Diving straight in this week with some knowledge bombs straight from the masters certification manual…

 

Myth #1: Older Athletes Cannot Get Stronger or Improve Their Physical Capacity

It is a common belief that with age you get weaker and lose capacity. It is implied that older athletes cannot get stronger or improve their capacity

Where masters athletes have been studied, the research is often confounded by a focus on endurance athletes who have not undertaken continued strength training. However, if the research controls for a sedentary or endurance population and investigates an athletic population that undertakes resistance training, the findings support the notion that strength and muscle mass do not decline with age but rather with inactivity (Wroblewski et al., 2011).

 

Myth #2: Older Athletes Should Not Train at Intensity

Older adults are often told that low intensity training is most appropriate and to avoid strenuous activity. A common piece of advice is to take “everything in moderation.” The misconception that older adults should not train with intensity seems to be based on a misguided belief that intensity places the athlete at risk, more so than it would a younger athlete.

Intensity is important within our program because it is the independent variable most commonly associated with maximizing the rate of return on favorable adaptation.

What makes intensity a safe prescription for an older adult is applying it relative to the individual. Relative intensity is defined as working to the boundary of physical and psychological tolerance and not beyond. Adhering to our charter of teaching correct mechanics first, achieving consistency second, and only then applying relative intensity mitigates the risk for an older athlete who is in good health.

 

Myth #3: Older Athletes Need a Segmented Program That Is Simpler and Has Reduced Skill Demand (I.e., Avoid Complex Gymnastics and Weightlifting)

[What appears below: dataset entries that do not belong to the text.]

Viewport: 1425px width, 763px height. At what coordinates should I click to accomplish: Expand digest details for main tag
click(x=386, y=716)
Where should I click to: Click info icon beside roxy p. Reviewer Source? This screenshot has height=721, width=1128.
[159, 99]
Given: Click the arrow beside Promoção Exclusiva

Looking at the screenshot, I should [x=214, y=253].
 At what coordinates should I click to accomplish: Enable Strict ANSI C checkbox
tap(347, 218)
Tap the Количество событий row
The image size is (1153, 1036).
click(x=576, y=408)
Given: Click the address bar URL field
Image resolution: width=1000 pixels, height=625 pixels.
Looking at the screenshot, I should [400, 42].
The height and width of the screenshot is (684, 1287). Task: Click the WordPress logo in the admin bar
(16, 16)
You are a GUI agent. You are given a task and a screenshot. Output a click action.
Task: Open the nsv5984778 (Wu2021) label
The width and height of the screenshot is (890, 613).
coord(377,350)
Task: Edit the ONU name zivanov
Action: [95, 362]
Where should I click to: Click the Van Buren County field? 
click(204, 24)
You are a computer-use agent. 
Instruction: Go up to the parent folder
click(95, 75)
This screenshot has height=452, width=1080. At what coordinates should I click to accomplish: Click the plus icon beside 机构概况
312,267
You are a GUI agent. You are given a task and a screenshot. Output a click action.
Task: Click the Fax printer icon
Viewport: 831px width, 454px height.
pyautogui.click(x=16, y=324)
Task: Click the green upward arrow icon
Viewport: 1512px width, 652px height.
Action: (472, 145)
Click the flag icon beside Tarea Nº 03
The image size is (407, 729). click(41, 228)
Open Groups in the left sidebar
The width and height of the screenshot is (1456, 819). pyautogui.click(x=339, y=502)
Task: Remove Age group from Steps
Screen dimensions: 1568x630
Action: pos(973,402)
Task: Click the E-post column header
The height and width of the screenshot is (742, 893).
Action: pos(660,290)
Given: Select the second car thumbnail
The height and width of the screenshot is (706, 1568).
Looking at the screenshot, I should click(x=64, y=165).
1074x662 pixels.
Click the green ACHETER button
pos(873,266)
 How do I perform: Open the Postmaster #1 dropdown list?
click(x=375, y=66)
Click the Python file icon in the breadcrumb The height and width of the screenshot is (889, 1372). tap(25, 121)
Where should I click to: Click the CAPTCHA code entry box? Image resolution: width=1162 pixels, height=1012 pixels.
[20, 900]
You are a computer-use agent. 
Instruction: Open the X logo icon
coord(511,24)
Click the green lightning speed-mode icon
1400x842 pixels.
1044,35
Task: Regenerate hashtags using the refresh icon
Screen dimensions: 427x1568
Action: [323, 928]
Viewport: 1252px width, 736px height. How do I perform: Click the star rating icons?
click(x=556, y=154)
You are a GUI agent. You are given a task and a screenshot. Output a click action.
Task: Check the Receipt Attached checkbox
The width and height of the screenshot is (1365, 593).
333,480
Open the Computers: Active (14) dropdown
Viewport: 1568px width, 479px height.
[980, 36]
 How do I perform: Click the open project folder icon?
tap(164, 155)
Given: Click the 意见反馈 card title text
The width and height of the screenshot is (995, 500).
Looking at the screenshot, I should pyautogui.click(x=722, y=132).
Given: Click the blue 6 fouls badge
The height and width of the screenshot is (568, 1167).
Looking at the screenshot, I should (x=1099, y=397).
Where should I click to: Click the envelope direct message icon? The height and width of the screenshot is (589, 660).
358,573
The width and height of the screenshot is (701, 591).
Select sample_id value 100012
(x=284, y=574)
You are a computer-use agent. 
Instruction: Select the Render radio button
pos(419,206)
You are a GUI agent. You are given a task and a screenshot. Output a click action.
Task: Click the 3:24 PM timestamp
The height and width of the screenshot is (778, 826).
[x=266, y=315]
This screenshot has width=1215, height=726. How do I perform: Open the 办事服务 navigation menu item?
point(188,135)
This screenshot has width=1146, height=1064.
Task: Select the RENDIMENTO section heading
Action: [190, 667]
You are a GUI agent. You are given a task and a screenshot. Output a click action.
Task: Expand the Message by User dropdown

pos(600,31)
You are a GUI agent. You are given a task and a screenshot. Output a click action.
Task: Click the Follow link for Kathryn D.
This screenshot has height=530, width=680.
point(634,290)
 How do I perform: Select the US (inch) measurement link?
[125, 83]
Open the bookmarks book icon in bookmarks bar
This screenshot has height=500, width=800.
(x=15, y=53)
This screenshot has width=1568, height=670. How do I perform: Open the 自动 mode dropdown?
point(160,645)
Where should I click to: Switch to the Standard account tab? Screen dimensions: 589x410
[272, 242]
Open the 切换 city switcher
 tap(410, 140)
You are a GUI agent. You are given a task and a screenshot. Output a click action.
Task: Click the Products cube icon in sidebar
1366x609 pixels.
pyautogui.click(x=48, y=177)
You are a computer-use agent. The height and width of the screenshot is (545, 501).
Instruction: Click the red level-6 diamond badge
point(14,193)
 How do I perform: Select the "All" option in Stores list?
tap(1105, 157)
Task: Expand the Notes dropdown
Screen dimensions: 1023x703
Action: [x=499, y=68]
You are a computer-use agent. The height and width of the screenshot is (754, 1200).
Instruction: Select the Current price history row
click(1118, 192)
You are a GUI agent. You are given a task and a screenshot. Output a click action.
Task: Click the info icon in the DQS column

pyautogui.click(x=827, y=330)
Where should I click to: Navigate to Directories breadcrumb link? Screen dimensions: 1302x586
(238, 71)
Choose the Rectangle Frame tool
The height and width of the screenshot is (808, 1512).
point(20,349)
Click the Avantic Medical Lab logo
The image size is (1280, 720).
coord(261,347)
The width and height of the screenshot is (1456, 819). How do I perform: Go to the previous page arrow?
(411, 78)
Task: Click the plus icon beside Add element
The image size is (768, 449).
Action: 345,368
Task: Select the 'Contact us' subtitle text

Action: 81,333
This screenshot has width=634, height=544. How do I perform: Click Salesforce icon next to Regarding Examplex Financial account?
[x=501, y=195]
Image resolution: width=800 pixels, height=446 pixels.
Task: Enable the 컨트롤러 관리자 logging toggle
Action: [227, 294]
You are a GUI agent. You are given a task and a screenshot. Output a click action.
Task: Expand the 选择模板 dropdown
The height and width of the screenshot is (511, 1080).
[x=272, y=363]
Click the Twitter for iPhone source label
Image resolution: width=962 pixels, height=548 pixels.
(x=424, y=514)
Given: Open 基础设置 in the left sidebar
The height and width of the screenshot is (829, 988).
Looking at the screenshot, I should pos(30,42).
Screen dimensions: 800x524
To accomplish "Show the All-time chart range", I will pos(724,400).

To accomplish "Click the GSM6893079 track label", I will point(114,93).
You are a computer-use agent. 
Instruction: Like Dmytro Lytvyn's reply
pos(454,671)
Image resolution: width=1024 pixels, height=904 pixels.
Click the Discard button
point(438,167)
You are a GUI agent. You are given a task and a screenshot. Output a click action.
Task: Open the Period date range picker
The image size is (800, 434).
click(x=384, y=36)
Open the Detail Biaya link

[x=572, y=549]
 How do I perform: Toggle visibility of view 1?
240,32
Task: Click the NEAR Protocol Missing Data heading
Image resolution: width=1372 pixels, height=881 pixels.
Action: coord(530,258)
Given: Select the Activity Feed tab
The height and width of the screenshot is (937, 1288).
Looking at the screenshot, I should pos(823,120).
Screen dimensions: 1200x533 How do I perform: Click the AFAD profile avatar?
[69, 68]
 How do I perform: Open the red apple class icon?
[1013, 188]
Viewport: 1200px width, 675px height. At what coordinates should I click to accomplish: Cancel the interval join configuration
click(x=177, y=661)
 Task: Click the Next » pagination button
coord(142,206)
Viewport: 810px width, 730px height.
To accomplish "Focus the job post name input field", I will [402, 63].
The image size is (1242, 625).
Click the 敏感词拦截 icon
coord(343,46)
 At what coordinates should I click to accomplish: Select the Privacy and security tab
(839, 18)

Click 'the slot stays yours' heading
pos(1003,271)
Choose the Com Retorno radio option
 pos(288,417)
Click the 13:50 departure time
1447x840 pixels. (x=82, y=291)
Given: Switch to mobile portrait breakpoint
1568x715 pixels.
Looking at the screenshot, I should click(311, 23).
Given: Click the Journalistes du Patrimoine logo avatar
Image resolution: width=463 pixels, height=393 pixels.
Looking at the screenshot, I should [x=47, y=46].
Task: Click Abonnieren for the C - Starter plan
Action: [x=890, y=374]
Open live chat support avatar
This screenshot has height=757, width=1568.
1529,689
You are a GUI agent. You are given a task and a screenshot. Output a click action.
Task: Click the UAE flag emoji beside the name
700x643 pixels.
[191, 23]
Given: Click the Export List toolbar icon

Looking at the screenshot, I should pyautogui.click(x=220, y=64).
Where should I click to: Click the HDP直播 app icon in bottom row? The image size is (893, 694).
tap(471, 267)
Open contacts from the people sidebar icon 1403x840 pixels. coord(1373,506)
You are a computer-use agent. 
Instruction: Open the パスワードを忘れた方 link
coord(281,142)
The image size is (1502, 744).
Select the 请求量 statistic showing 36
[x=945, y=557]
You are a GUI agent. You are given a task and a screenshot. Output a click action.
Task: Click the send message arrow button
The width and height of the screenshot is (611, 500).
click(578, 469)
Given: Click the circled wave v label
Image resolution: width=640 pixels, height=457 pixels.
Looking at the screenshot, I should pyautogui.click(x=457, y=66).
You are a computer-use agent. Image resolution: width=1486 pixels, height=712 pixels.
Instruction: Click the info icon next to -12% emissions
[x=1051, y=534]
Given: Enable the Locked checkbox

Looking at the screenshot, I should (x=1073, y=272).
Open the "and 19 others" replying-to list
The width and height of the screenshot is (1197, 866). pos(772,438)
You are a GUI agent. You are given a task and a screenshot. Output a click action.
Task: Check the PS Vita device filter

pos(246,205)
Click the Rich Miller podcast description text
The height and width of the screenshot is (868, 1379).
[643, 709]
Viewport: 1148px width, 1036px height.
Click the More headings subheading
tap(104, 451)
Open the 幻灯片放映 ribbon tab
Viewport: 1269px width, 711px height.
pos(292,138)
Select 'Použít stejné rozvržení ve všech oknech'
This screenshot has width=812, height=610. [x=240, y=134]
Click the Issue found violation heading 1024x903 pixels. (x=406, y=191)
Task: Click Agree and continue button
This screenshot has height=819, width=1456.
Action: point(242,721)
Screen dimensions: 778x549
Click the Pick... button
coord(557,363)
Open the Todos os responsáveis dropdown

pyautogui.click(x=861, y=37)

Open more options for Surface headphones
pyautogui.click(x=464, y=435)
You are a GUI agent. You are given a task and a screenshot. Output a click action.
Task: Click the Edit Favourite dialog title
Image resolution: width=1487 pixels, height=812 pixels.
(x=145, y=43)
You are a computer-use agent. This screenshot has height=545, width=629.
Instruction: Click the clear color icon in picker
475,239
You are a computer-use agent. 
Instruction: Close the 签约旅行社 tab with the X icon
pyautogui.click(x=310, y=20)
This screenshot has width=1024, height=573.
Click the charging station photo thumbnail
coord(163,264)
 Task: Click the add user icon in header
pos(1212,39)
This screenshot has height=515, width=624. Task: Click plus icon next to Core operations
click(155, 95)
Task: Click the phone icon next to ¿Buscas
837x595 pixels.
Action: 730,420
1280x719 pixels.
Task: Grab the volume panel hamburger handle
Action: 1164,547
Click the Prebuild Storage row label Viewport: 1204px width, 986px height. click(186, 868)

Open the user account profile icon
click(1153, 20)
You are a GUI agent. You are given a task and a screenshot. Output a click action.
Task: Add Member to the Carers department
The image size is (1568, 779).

Older adults are often told by medical practitioners that the most appropriate form of exercise is walking. Although this may be a good starting point for someone who has lived life on the couch, there is no evidence to support the myth that older adults need a simplified exercise program.

Neurological capacity cannot be overstated, and the requirement to train these components does not diminish with age. On the contrary, it becomes more essential. It is the case that older athletes, particularly late masters in the 55+ bracket, find neurological skills more challenging to learn, but that is also precisely the reason that they need to be included in the program. The teaching of complex skills may have to be adapted, but they can and should be learned. Everybody can learn gymnastics with appropriate scaling, and everybody can learn the Olympic lifts with appropriate loads.

 

Myth #4: Older Athletes Can’t Train Hard Because They Have Diminished Ability to Recover

It is a common assumption among coaches and athletes alike that it is harder to recover as you get older and therefore older athletes need less work and more recovery time.

Where there has been continuity of training, recovery only diminishes in much later life (70+ years) and is consistent with a decline in VO2 max. But in sedentary masters the diminished recovery is significant and occurs much earlier, which suggests that lifestyle factors are more of a contributor than age alone. Recovery inhibiting lifestyle factors—factors such as limited training time, work demands, poor sleep, stress, inadequate nutrition, social commitments, alcohol, etc.—are probably more prominent in the masters population, particularly for the early masters. For most masters, it is likely that their physiology can handle much more than their chosen lifestyle allows.